Zitierter Auszug
"""
L 9 AL 41/03

Land
Nordrhein-Westfalen
Sozialgericht
LSG Nordrhein-Westfalen
Sachgebiet
Arbeitslosenversicherung
Abteilung
9
1. Instanz
SG Dortmund (NRW)
Aktenzeichen
S 33 AL 98/02
Datum
2. Instanz
LSG Nordrhein-Westfalen
Aktenzeichen
L 9 AL 41/03
Datum
3. Instanz
Bundessozialgericht
Aktenzeichen
-
Datum
-
Kategorie
Urteil
Die Berufung des Klägers gegen den Gerichtsbescheid des Sozialgerichts Dortmund vom 06. Februar 2003 wird zurückgewiesen. Kosten sind nicht zu erstatten. Die Revision wird nicht zugelassen.

Tatbestand:

Die Beteiligten streiten über die Zahlung von Arbeitslosengeld (Alg) ab 02.04.2002.

Der 1954 geborene Kläger arbeitete vom 01.02.1979 bis 25.02.1999 als beitragspflichtiger Arbeitnehmer. Vom 26.02. bis 29.06.1999 bezog er Krankengeld und wegen der Teilnahme an einer medizinischen Rehabilitationsmaßnahme vom 30.06. bis 04.08.1999 Übergangsgeld. Anschließend bewilligte ihm der Rentenversicherungsträger vom 01.08.1999 bis 31.03.2002 eine Rente wegen Erwerbsunfähigkeit auf Zeit. Sein ehemaliger Arbeitgeber zahlte ihm für die letzten 36 Monate vor dem 02.04.2002 kein Arbeitsentgelt.
"""
Arbeitsauftrag 1
Ab welchem Datum ist laut dem zitierten Auszug die Zahlung von Arbeitslosengeld zwischen den Beteiligten strittig?
Arbeitsauftrag 2
Fasse den zitierten Auszug in zwei Sätzen zusammen.
Arbeitsauftrag 3
Bearbeite den Teil des zitierten Auszugs, der mit den Worten "Der 1954 geborene" beginnt und mit "02.04.2002 kein Arbeitsentgelt." endet: Gib ihn neu wieder und setze dabei "Verletztengeld" an die Stelle von "Krankengeld".

Datenabschnitt
"""
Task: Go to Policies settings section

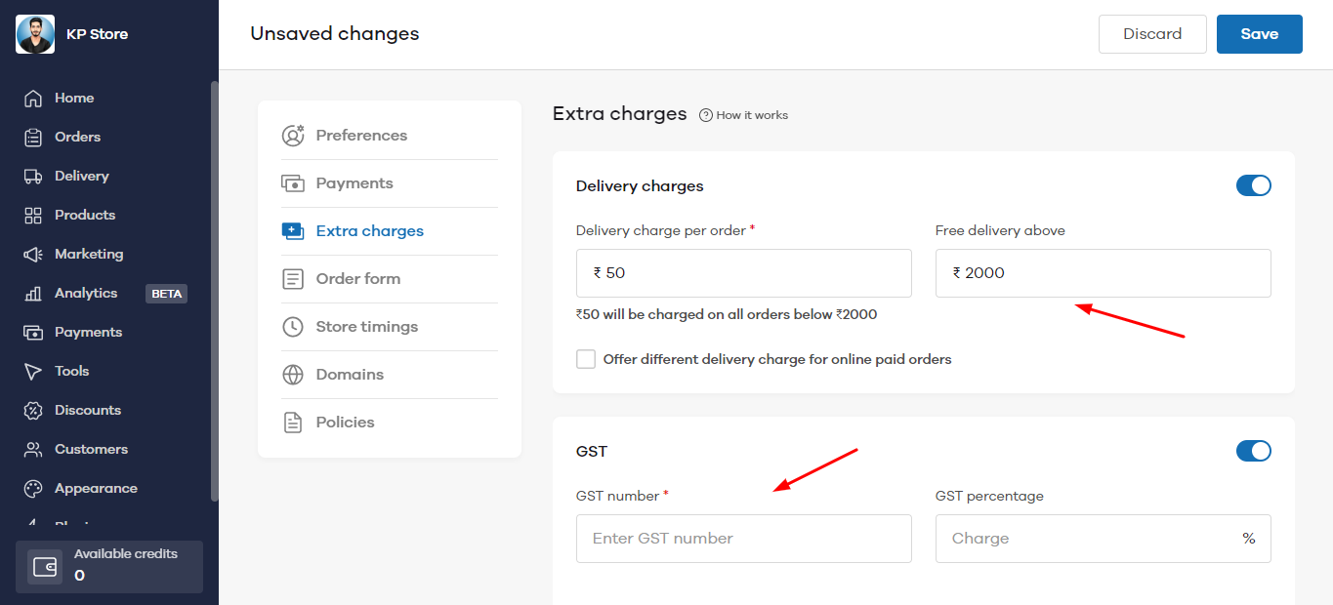Action: [345, 423]
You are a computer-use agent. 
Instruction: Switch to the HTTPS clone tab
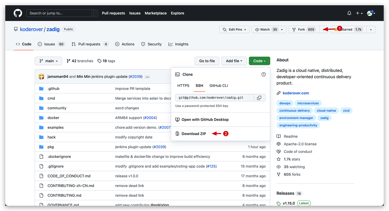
"""
Lösung 1
Ab dem 02.04.2002.

Lösung 2
Die Berufung des Klägers gegen den Gerichtsbescheid des Sozialgerichts Dortmund vom 06. Februar 2003 wird zurückgewiesen, wobei der Streit um Arbeitslosengeld ab dem 02.04.2002 geht und die Revision nicht zugelassen wird. Der 1954 geborene Kläger war bis zum 25.02.1999 beitragspflichtig beschäftigt, bezog danach Krankengeld und Übergangsgeld und erhielt vom 01.08.1999 bis 31.03.2002 eine Rente wegen Erwerbsunfähigkeit auf Zeit.

Lösung 3
Der 1954 geborene Kläger arbeitete vom 01.02.1979 bis 25.02.1999 als beitragspflichtiger Arbeitnehmer. Vom 26.02. bis 29.06.1999 bezog er Verletztengeld und wegen der Teilnahme an einer medizinischen Rehabilitationsmaßnahme vom 30.06. bis 04.08.1999 Übergangsgeld. Anschließend bewilligte ihm der Rentenversicherungsträger vom 01.08.1999 bis 31.03.2002 eine Rente wegen Erwerbsunfähigkeit auf Zeit. Sein ehemaliger Arbeitgeber zahlte ihm für die letzten 36 Monate vor dem 02.04.2002 kein Arbeitsentgelt.